*TASK STATEMENT*. Word for word, copy the lines from the one with "Expand the 商品大类 dropdown" to the last line of the data below, counting both, and keep every picture out.

*TASK MATERIAL*.

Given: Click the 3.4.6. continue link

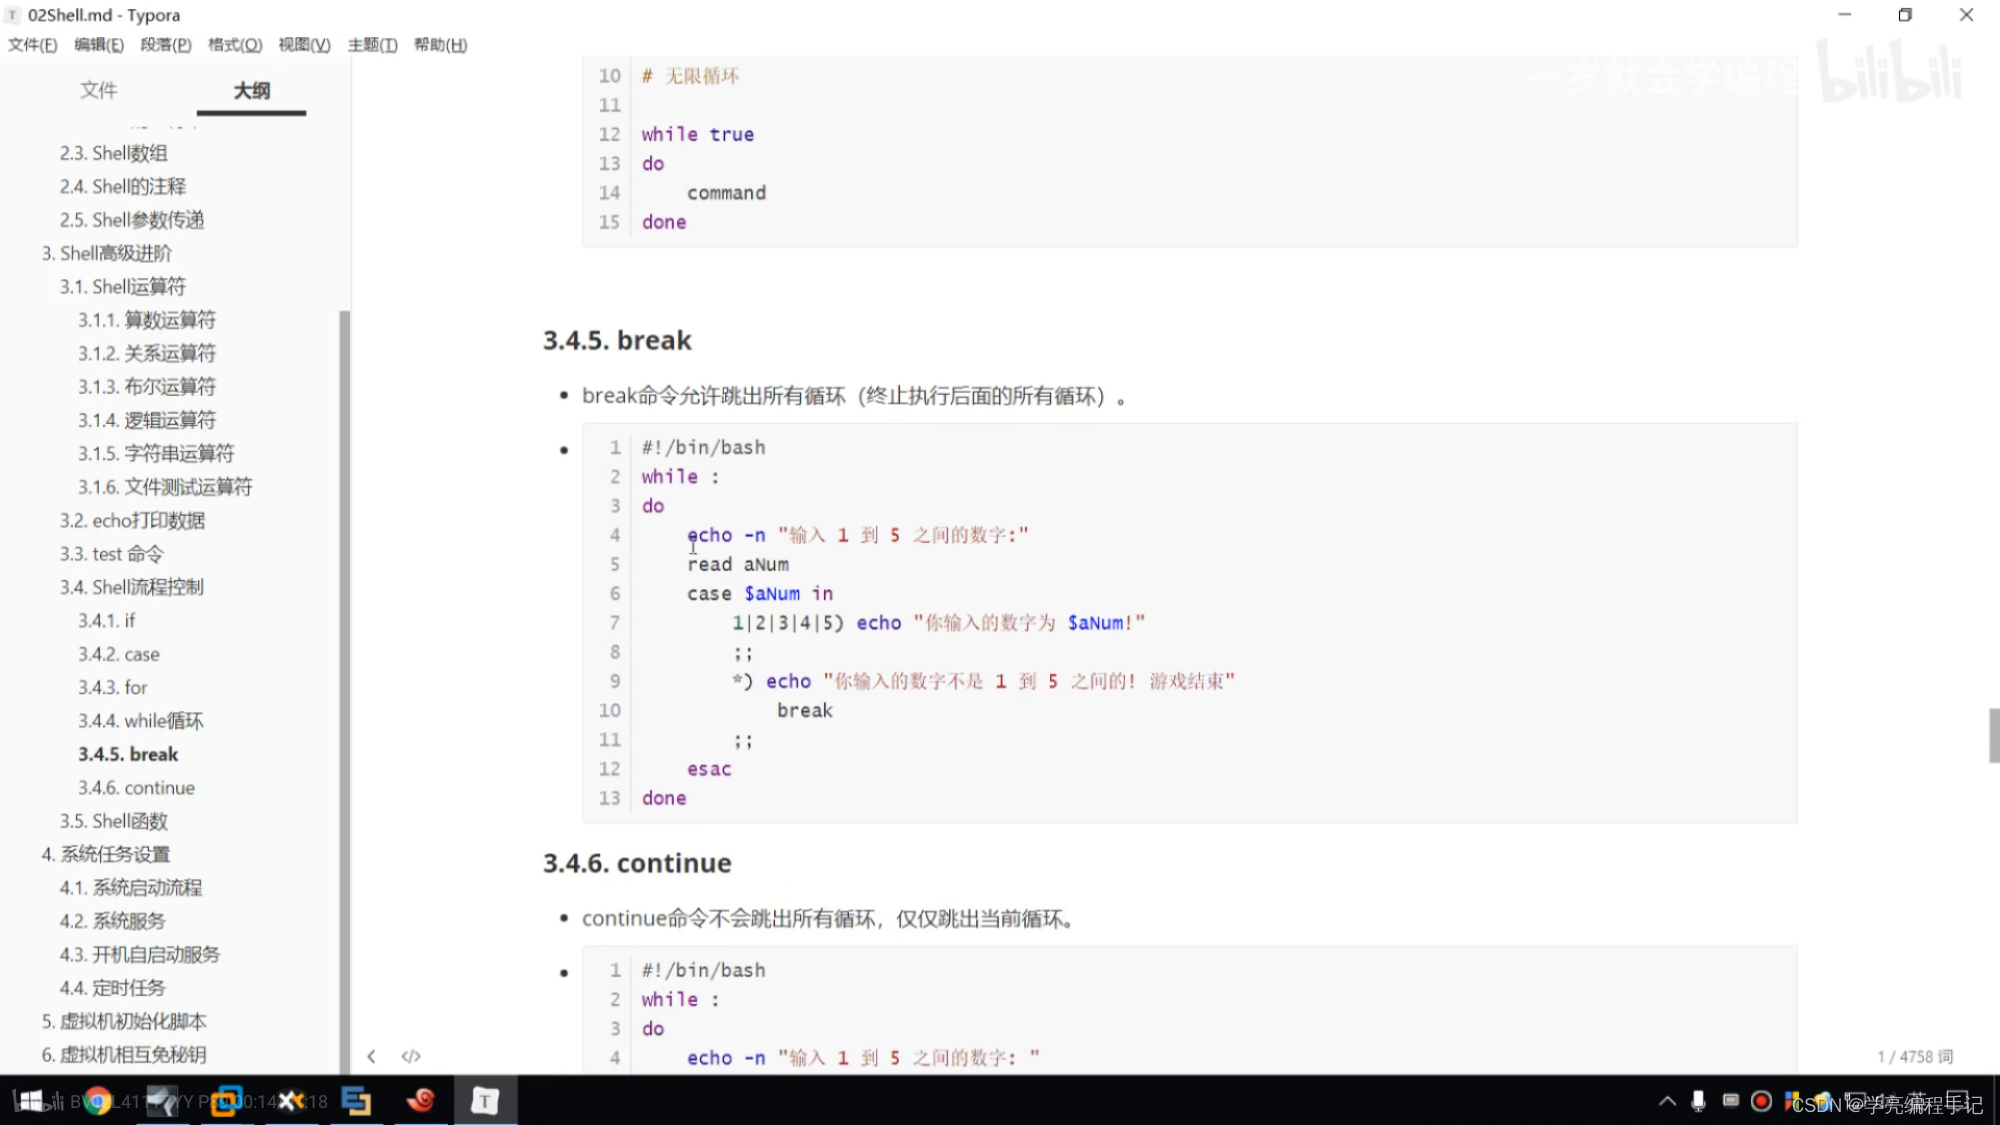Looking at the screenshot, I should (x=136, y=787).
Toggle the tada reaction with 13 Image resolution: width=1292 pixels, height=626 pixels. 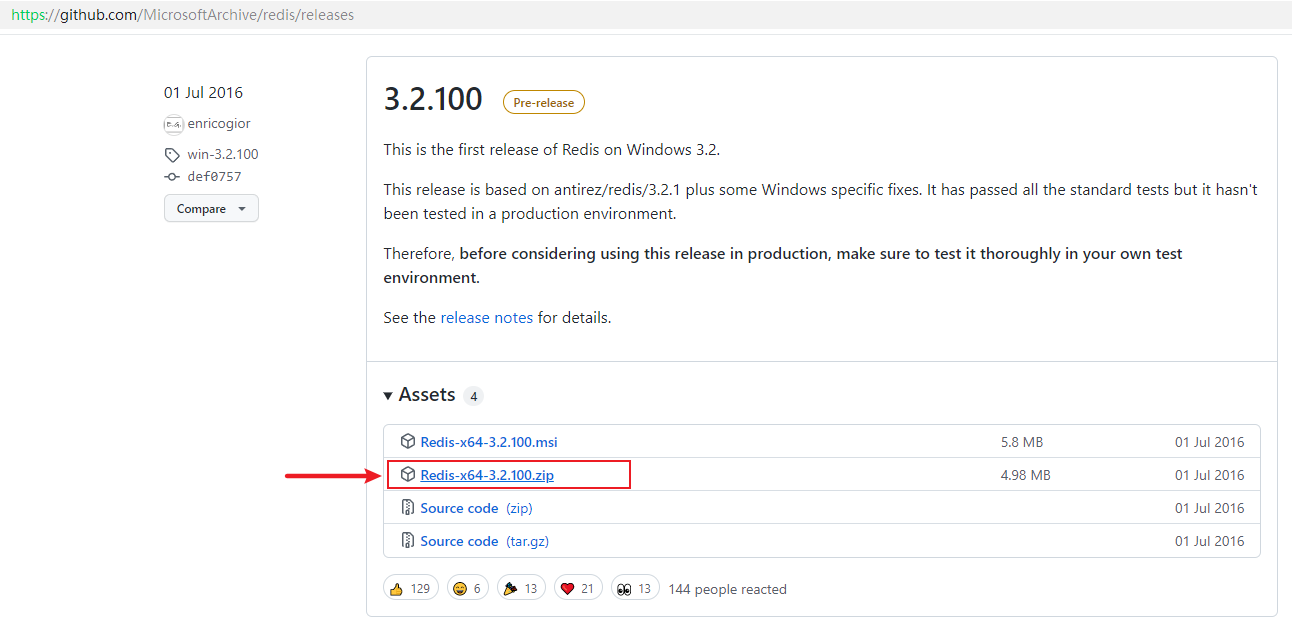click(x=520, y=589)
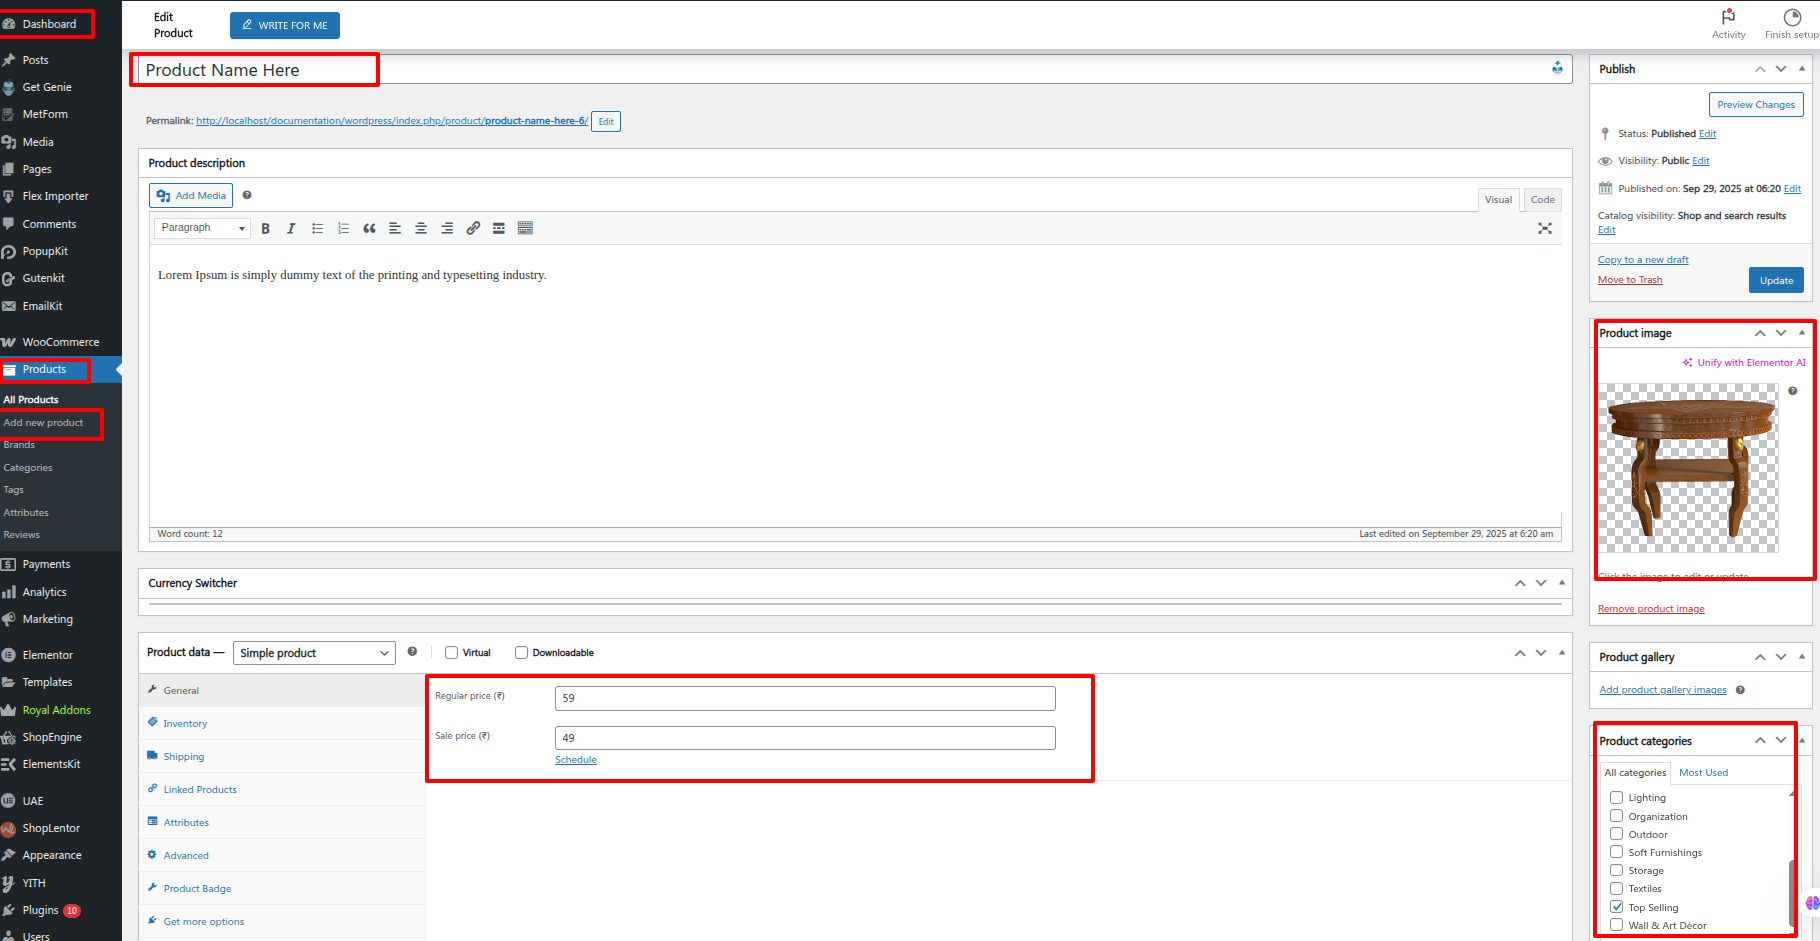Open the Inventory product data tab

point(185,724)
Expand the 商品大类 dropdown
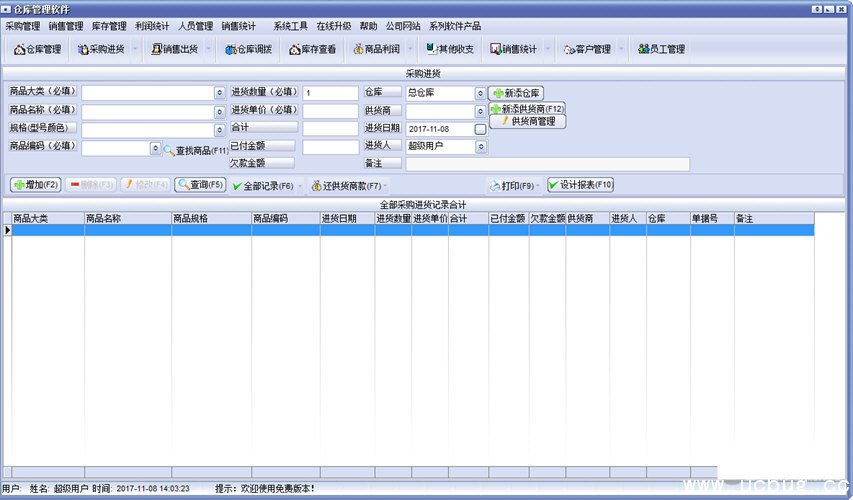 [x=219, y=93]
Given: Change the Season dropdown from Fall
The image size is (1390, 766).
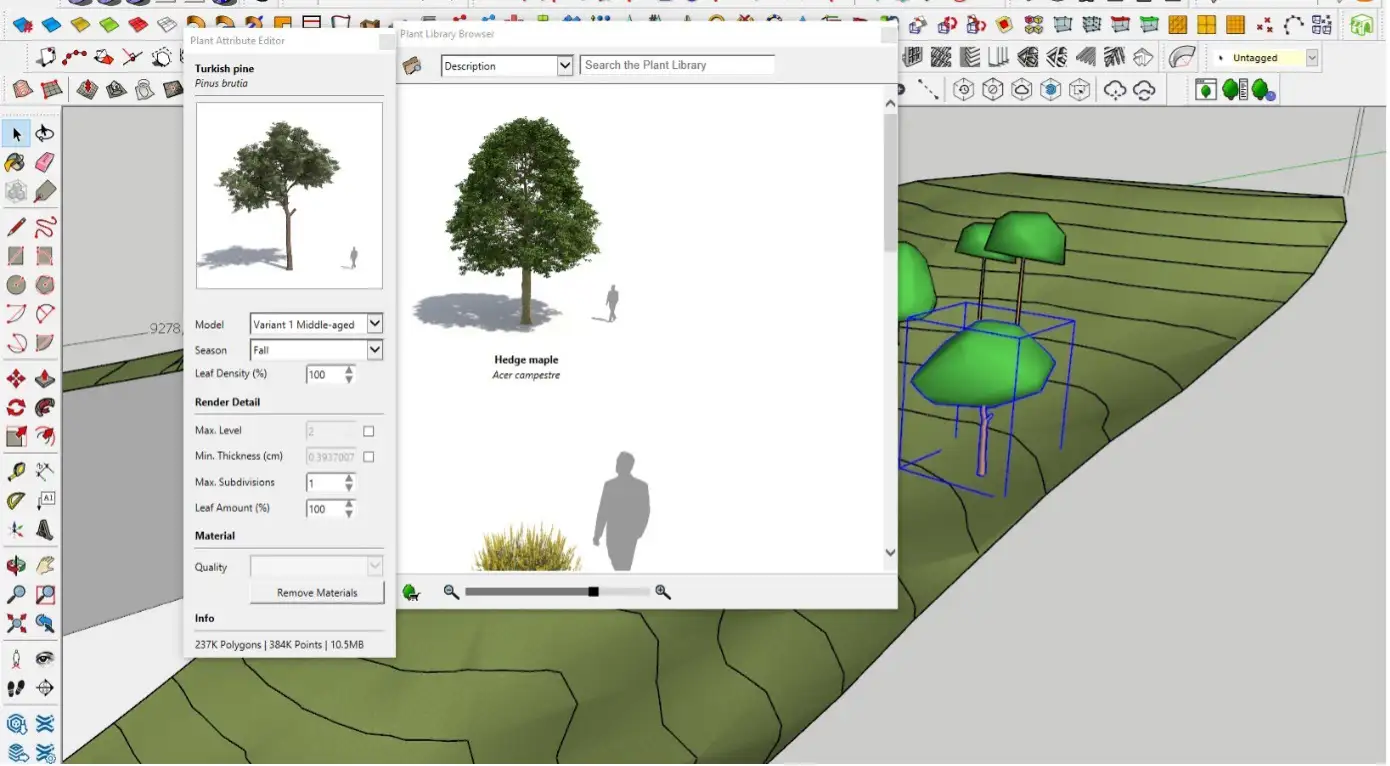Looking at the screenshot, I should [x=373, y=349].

*OUTPUT FOR THIS TASK*.
Expand the 商品大类 dropdown
 [x=219, y=93]
Given: Change the Season dropdown from Fall
The image size is (1390, 766).
Looking at the screenshot, I should [x=373, y=349].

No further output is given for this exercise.